FIG. 1 is a front sectional view showing an embodiment of the mold clamping device according to the present invention in a split mold open state, FIG. 2 is a plan view thereof, and FIG. 3 is a front view showing the split mold in a closed state. 4 is a plan view thereof, FIG. 5 is a front view showing an example of the application of the device according to the present invention to a vertical injection molding machine, FIG. 6 is a plan view thereof, and FIG. 7 is a main view. FIG. 8 is a front view showing an example of a horizontal injection molding machine to which the apparatus according to the invention is applied, FIG. 8 is a side view thereof, and FIG. 9 is a plan view thereof. 10... Fixed side split mold, 12... Fixed plate, 14...
・Foundation, 18... Movable side split mold, 2o... Movable plate,
24... Moving means, 28... Slope, 3o... Convex fitting part, 32... Concave fitting part, 34... Mold clamping member,
36... Actuation means. Patent Applicant: 1) Yumei Patent Applicant: 1) Sei Yuka Rinto Shigeru Miyoshi Figure 1 Figure 3yJ Figure 2 Figure 14

Claims (1)

[Claims] 1. A mold clamping slope formed on the side of the mold split mold by moving a mold clamping member having a slope on the inner surface in an inward direction perpendicular to the opening/closing direction of the mold split mold.

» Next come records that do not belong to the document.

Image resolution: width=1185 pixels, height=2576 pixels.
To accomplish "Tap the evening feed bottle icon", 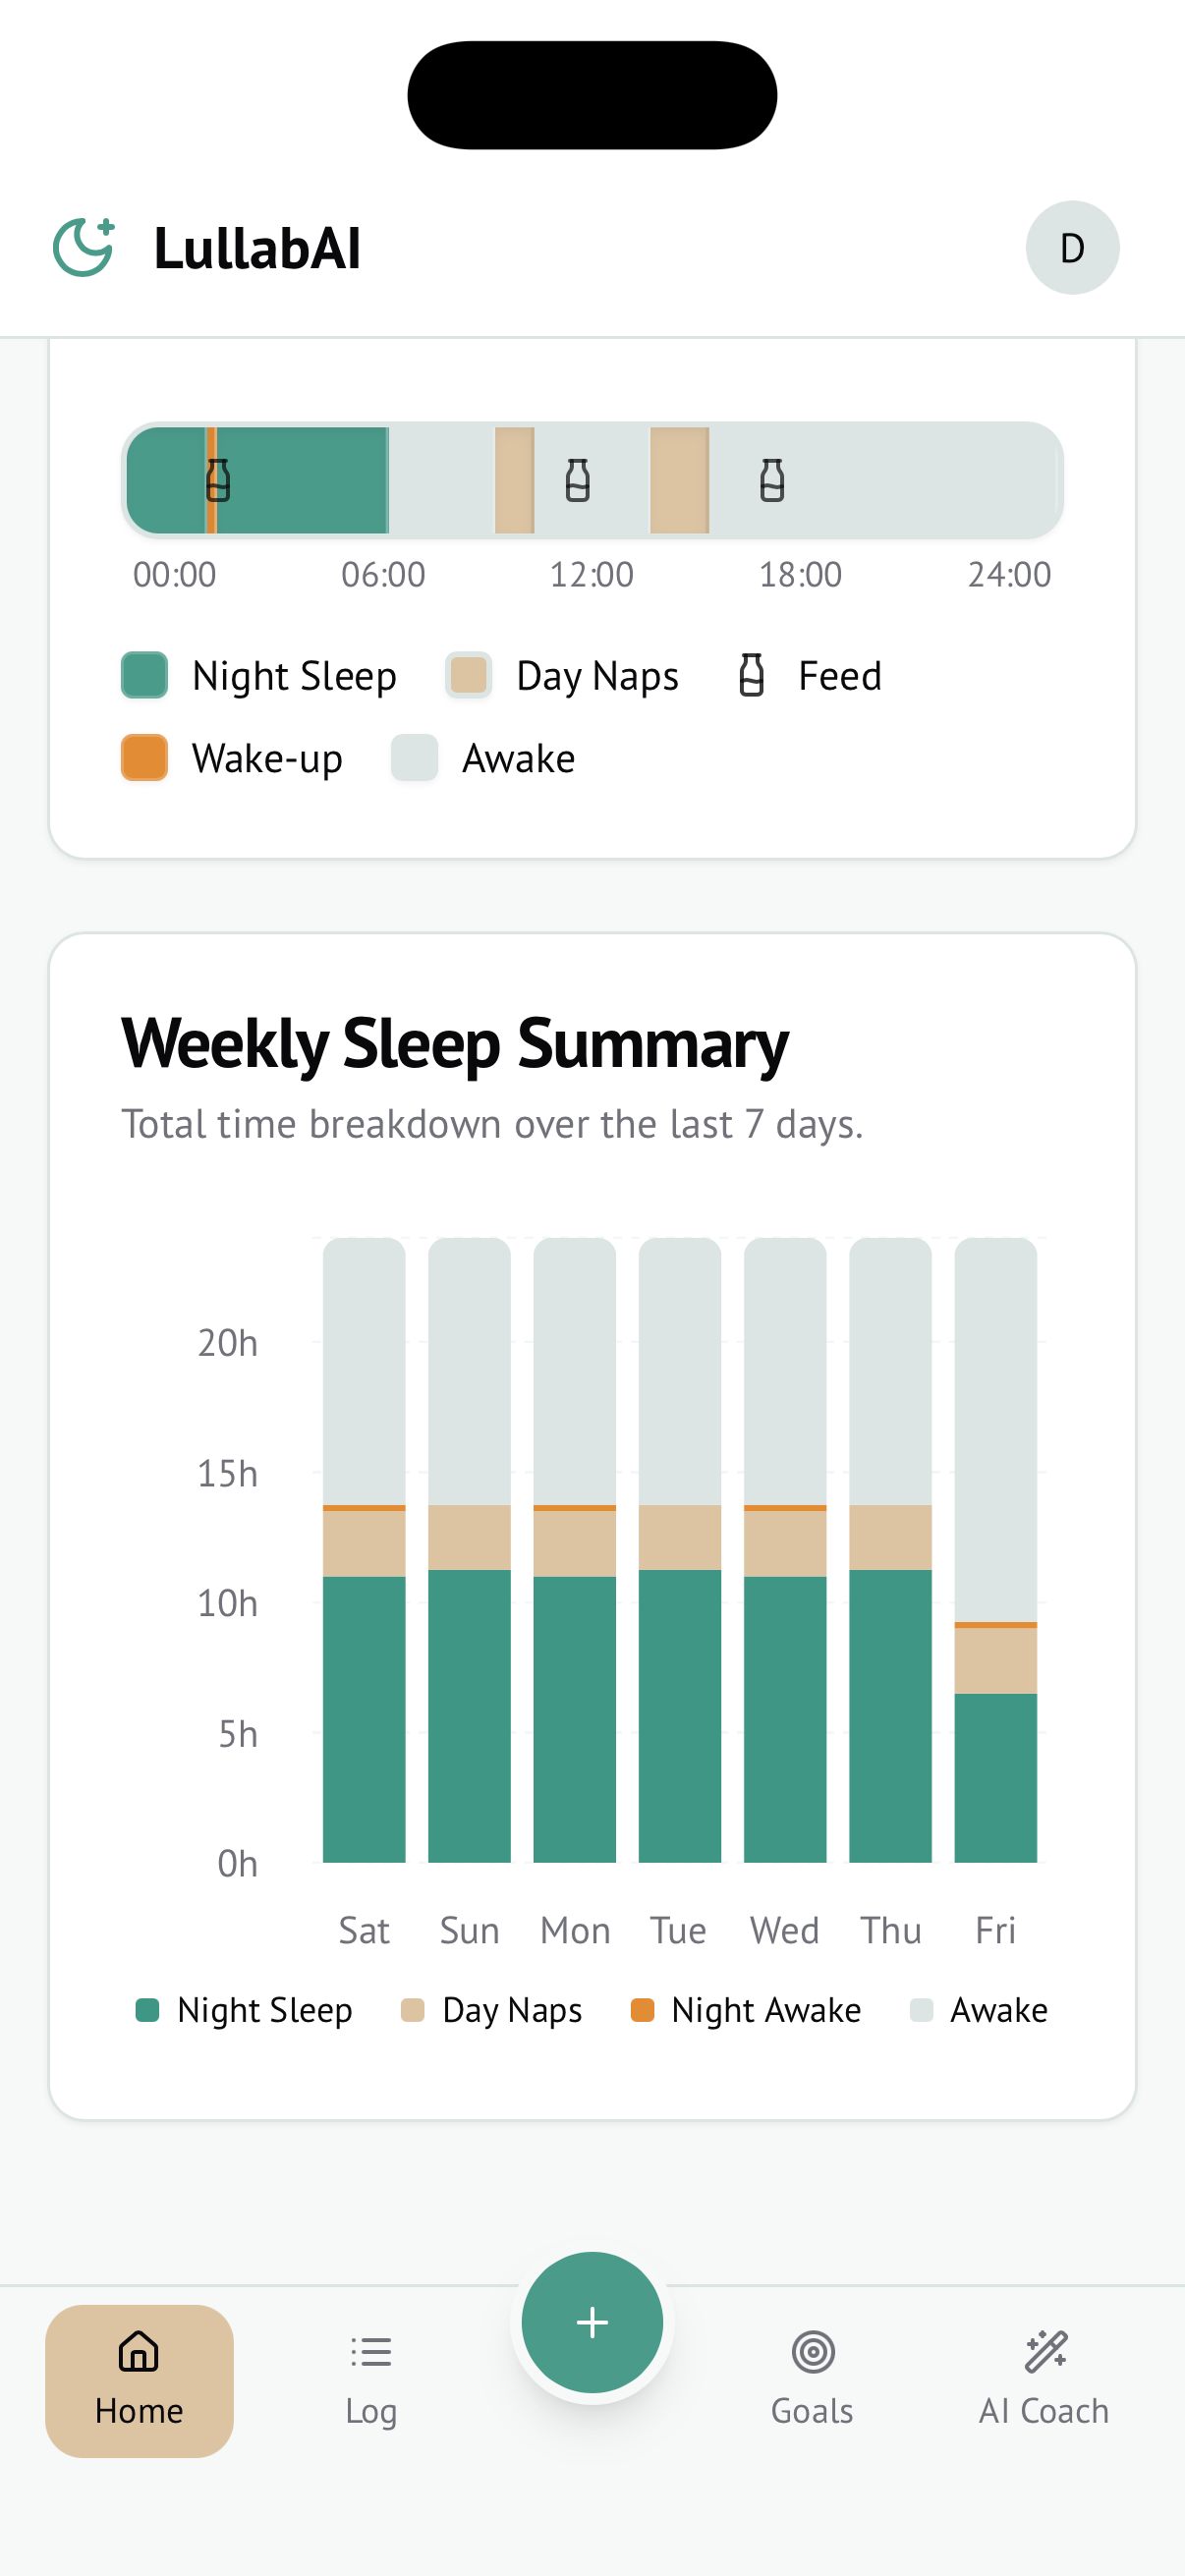I will pos(770,480).
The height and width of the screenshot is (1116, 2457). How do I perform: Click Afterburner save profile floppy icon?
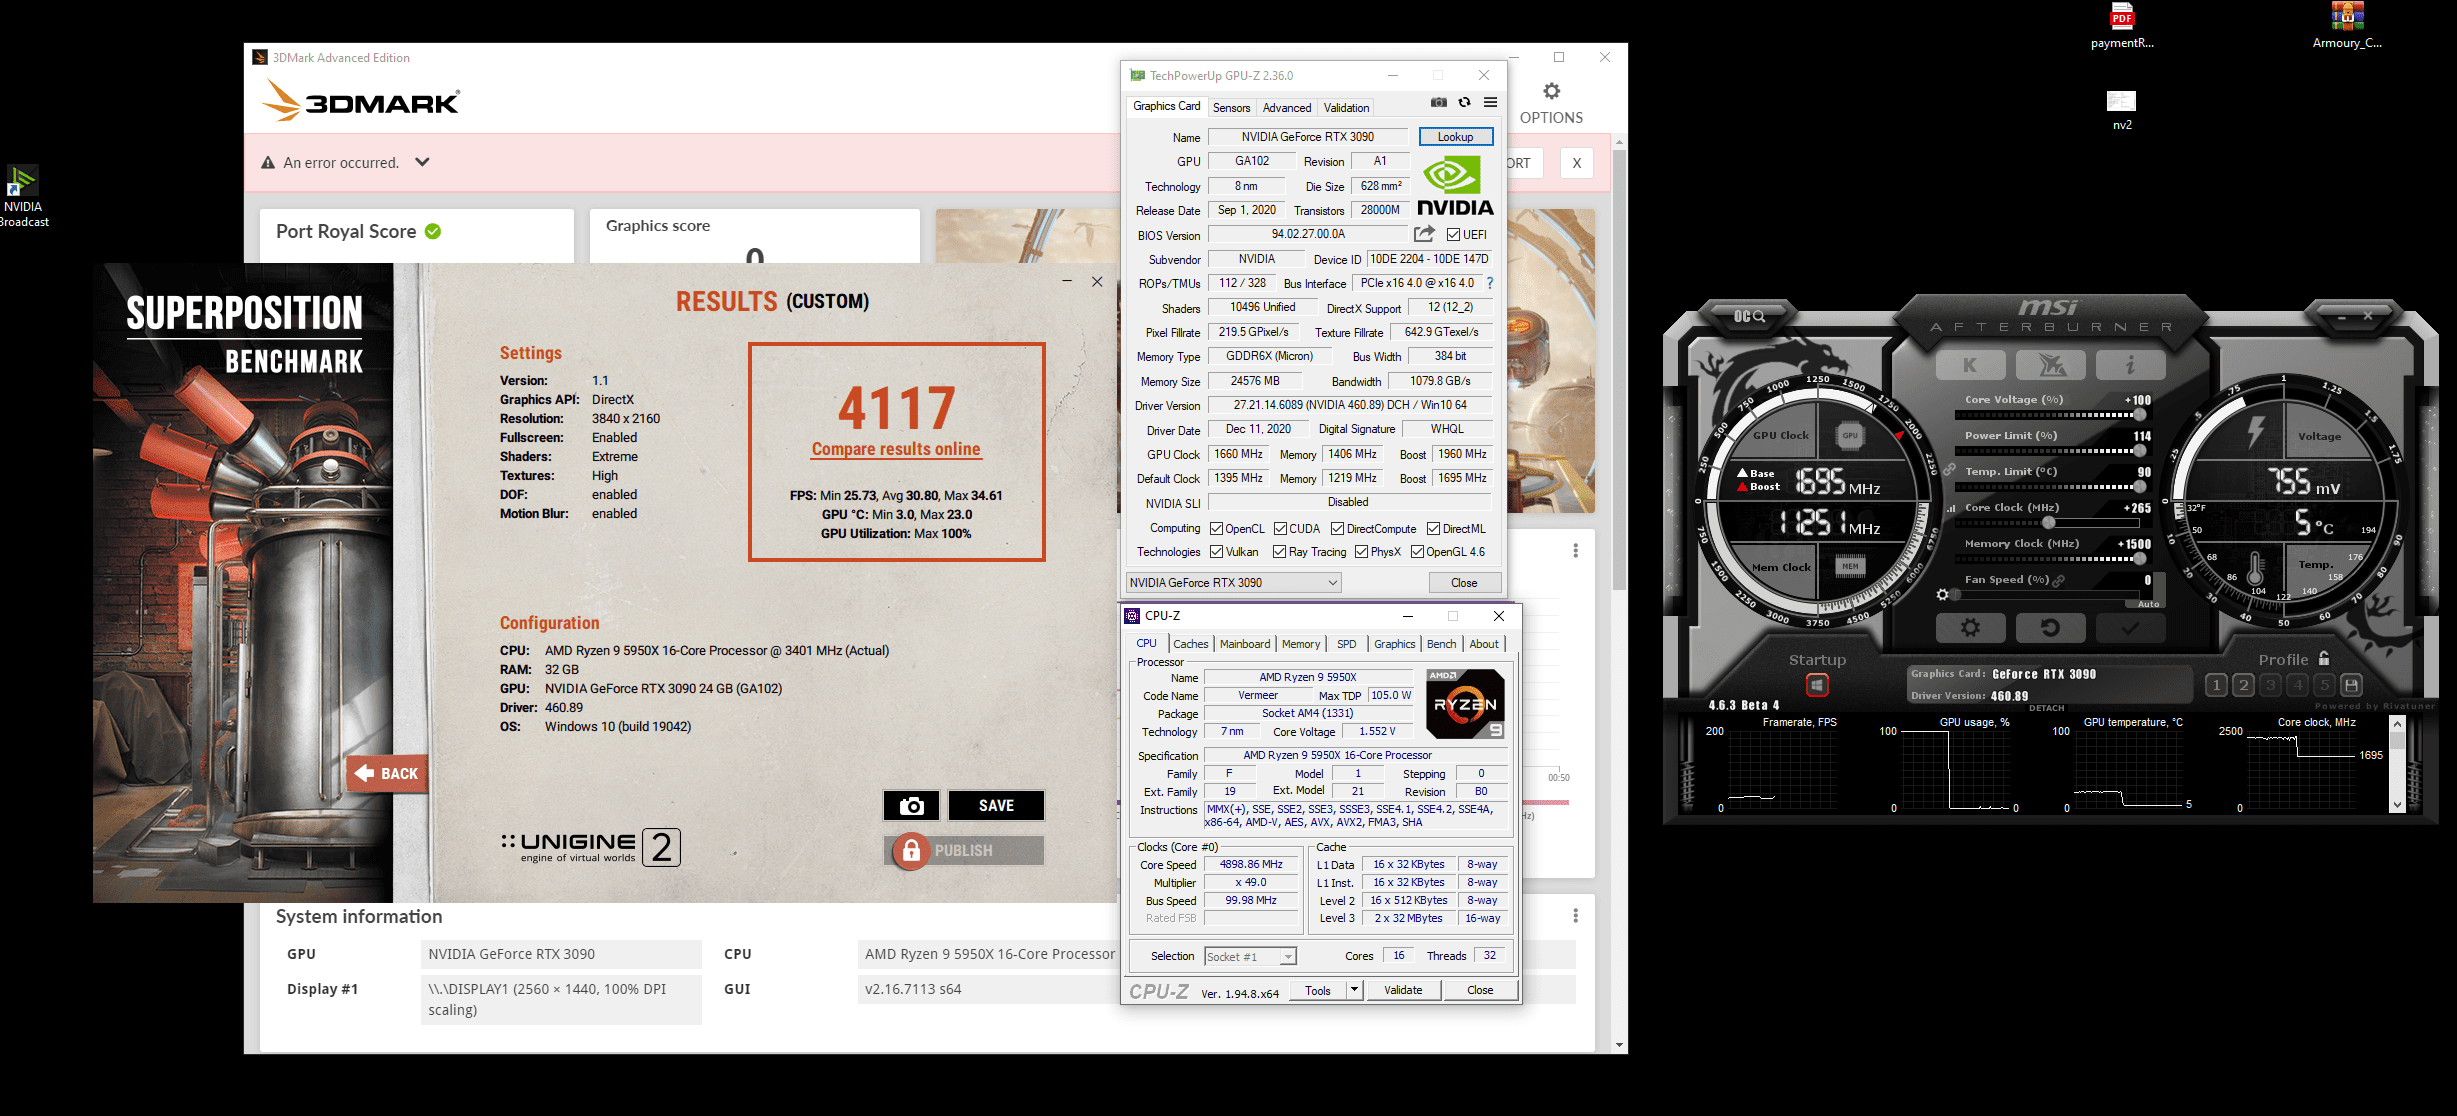tap(2352, 685)
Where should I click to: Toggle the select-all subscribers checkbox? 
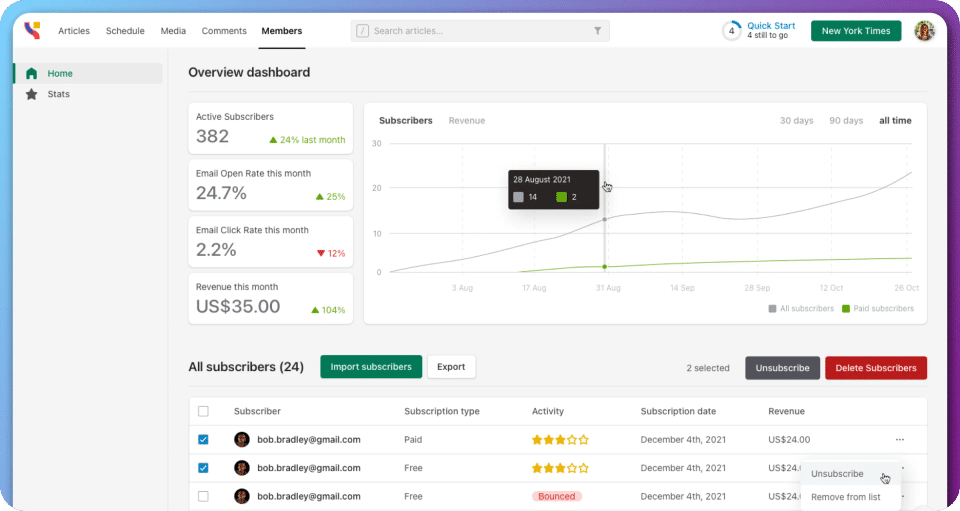(x=204, y=411)
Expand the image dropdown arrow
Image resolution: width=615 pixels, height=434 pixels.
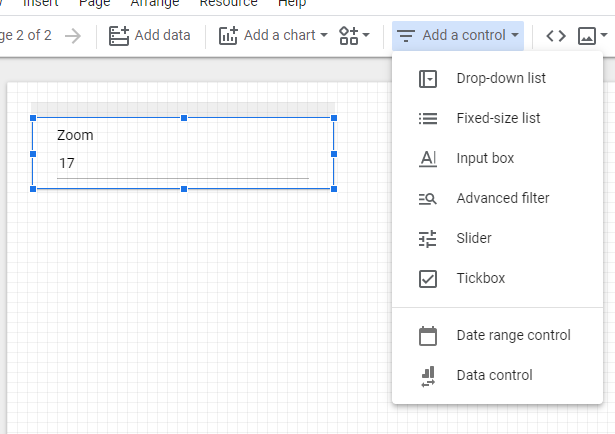click(x=604, y=36)
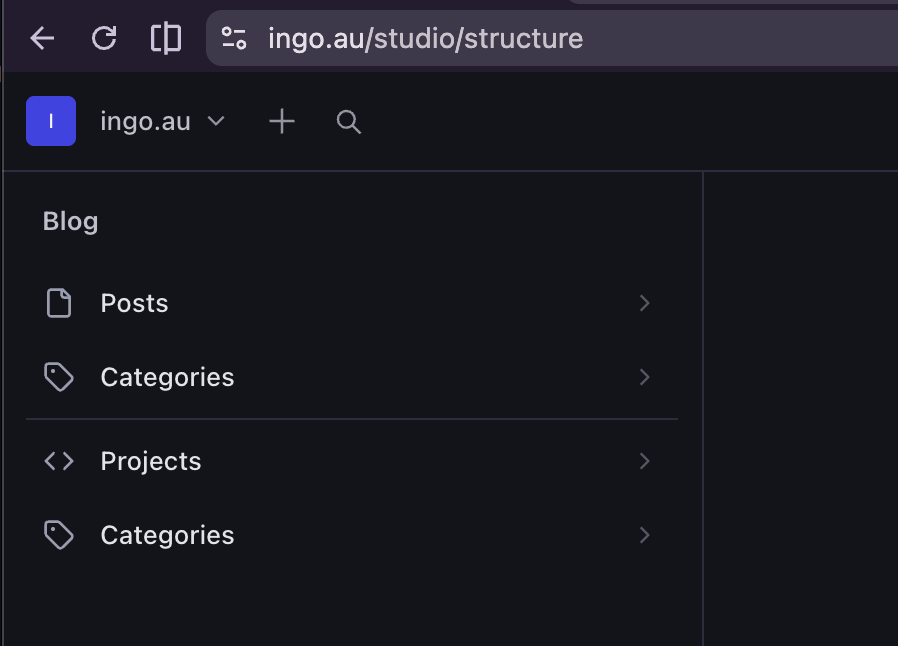Click the blue "I" workspace avatar
This screenshot has width=898, height=646.
pyautogui.click(x=51, y=121)
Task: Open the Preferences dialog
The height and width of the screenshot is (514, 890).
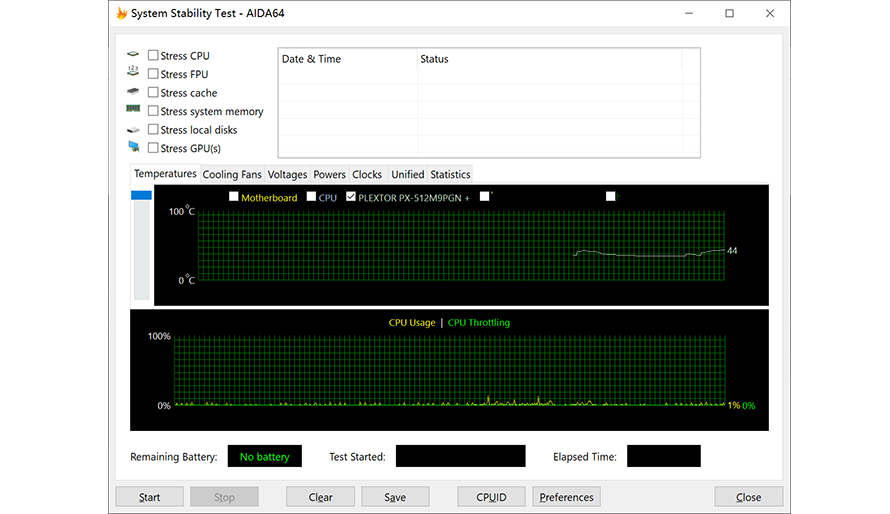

A mold clamping method characterized by fitting and holding the mold under pressure, and clamping the mold by counteracting the molding pressure applied in the opening/closing direction of the split mold with a component force in a direction substantially perpendicular to the molding pressure. 2. A molding split mold that is attached to a fixed platen and a movable platen and can be opened and closed, a convex fitting part having a mold clamping slope provided on the side of the split mold, and the convex fitting part. a mold clamping member having a concave fitting portion having a shape that matches the mold portion; and a mold clamping member that is movable in a direction orthogonal to the opening/closing direction of the split mold and that is fitted in the convex fitting portion. A mold clamping device, characterized in that it is equipped with an actuating means for a mold clamping member that can be held in position.